(Items from a dataset)
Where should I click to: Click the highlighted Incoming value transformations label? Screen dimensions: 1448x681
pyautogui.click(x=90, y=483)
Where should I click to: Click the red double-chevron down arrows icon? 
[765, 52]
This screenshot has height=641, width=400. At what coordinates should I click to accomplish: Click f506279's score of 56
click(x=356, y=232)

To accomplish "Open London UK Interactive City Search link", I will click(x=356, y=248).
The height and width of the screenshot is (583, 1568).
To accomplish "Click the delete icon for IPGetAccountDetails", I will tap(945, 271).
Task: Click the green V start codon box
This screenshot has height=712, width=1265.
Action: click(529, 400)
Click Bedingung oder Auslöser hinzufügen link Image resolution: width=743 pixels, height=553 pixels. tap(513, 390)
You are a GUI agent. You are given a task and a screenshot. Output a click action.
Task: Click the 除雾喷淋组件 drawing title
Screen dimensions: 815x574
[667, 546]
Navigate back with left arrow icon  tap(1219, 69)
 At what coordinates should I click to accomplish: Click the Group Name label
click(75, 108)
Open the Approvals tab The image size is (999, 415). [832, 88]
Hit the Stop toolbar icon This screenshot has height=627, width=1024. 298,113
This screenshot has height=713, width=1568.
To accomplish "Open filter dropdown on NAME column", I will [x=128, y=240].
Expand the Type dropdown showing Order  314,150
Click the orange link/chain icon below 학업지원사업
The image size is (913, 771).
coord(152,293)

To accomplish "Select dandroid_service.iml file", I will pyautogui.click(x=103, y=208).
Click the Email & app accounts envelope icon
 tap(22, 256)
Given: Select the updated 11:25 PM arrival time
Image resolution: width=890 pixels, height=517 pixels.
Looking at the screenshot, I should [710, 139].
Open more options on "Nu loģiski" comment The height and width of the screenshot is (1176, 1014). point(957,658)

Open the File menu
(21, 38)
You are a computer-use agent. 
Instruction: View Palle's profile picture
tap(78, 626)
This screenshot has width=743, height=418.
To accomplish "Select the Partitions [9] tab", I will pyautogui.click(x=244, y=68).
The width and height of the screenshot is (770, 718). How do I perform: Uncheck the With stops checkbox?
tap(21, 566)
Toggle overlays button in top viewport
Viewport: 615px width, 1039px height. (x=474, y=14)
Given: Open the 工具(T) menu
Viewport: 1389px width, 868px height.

WHAT THIS TASK INVOLVES —
Please turn the listing lines starting at the one containing "Expand the Type" and ending at the one containing "will pyautogui.click(x=103, y=208)." into a numbered list, with blank lines left out.

ANSWER FOR THE TASK —
1. Expand the Type dropdown showing Order  314,150
2. Click the orange link/chain icon below 학업지원사업
3. The image size is (913, 771).
4. coord(152,293)
5. To accomplish "Select dandroid_service.iml file", I will pyautogui.click(x=103, y=208).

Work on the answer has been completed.